C’est justement à Blenheim qu’est né Winston Churchill, qui aurait fêté aujourd’hui son 146 anniversaire ! Dans la nuit du 29 au 30 novembre, à 1h30 du matin, Lady Randolph Churchill doit quitter précipitamment le bal auquel elle assistait dans la Grande galerie. C’est dans une chambre adjacente (photographie en bas au milieu) qu’elle donne le jour au futur homme d’Etat et Prix Nobel de Littérature. Du palais, il a dit « At Blenheim I took two very important decisions: to be born and to marry. I am content with the decision I took in both decision » (« A Blenheim, j’ai pris deux décisions très importantes : celle de naître et celle de me marier. Je suis content d’avoir pris cette décision dans les deux cas »).
Dans les années 1870, le 7e duc, grand-père de Winston, est au bord de la faillite. Le Parlement doit passer une loi pour autoriser la vente d’une partie du contenu du palais, notamment les 18 000 volumes de la bibliothèque et quelques toiles de maître (Raphaël, Van Dyck, Rubens). Son petit-fils, le 9e duc, est plus chanceux. En 1896, il épouse Consuelo Vanderbilt, riche héritière américaine. Au Royaume-Uni comme en France et ailleurs, il n’est pas rare, à cette époque, de sauver les trésors des vieilles familles aristocratiques en offrant un titre de noblesse à une fille, pas toujours consentante, pas toujours très bien élevée, venue du Nouveau-Monde. A ce sujet, voir le délicieux ouvrage de Carol Wallace et Gail MacColl, To Marry an English Lord: Tales of Wealth and Marriage, Sex and Snobbery in the Gilded Age. En tout cas, ce mariage d’argent, sinon d’amour, les deux millions et demi de dollars de dot qui vont avec (plus de 75 millions de dollars aujourd’hui), ainsi que les 100 000 dollars de rente annuelle, permettent la restauration du palais et de ses somptueux décors. On en profite pour demander à Achille Duchêne, le paysagiste français héritier de Le Nôtre, d’aménager une partie des terrasses (photographie en bas à droite). En 1921, Consuelo divorce et convole avec un autre Français, Jacques Balsan.

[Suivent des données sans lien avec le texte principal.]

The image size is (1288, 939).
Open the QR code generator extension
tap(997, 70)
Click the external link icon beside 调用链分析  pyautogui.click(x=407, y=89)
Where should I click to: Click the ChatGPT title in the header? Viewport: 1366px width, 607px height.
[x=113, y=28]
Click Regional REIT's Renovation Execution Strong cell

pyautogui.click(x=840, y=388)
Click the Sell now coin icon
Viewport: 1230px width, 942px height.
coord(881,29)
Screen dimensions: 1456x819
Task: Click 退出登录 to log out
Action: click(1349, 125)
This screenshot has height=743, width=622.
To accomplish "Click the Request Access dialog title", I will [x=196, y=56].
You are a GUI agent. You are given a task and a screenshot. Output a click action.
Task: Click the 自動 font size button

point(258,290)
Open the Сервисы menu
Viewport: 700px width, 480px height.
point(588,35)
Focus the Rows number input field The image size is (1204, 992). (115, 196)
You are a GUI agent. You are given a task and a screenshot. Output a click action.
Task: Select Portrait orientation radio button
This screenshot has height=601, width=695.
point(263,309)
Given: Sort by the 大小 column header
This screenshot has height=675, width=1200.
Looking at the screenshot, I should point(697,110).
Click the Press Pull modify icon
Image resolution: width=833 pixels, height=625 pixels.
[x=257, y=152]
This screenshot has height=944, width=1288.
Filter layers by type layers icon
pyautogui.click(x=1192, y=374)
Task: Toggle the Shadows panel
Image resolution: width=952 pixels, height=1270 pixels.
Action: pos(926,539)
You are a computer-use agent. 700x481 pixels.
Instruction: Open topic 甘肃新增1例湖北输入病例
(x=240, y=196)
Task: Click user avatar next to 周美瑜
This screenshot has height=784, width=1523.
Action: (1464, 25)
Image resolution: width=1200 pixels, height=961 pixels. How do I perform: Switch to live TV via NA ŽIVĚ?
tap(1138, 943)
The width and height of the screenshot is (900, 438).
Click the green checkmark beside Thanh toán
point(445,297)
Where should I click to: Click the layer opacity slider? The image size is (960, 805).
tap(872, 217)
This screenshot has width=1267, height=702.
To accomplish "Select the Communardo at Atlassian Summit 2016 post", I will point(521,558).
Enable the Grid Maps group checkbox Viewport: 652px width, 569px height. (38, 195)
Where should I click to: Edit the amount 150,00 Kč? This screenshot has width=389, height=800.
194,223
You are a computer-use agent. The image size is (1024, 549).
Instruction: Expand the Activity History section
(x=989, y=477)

Blenheim Palace appartient aujourd’hui à Sa Grace Charles James Spencer-Churchill, 12e duc de Marlborough, né en 1955. Après le divorce de ses parents, son père s’était remarié à Athina Livanos, l’ex-femme d’Aristote Onassis, qui allait ensuite épouser Stavros Niarchos, faisant ainsi le lien entre les trois dynasties d’armateurs grecs. Mais c’est une autre histoire !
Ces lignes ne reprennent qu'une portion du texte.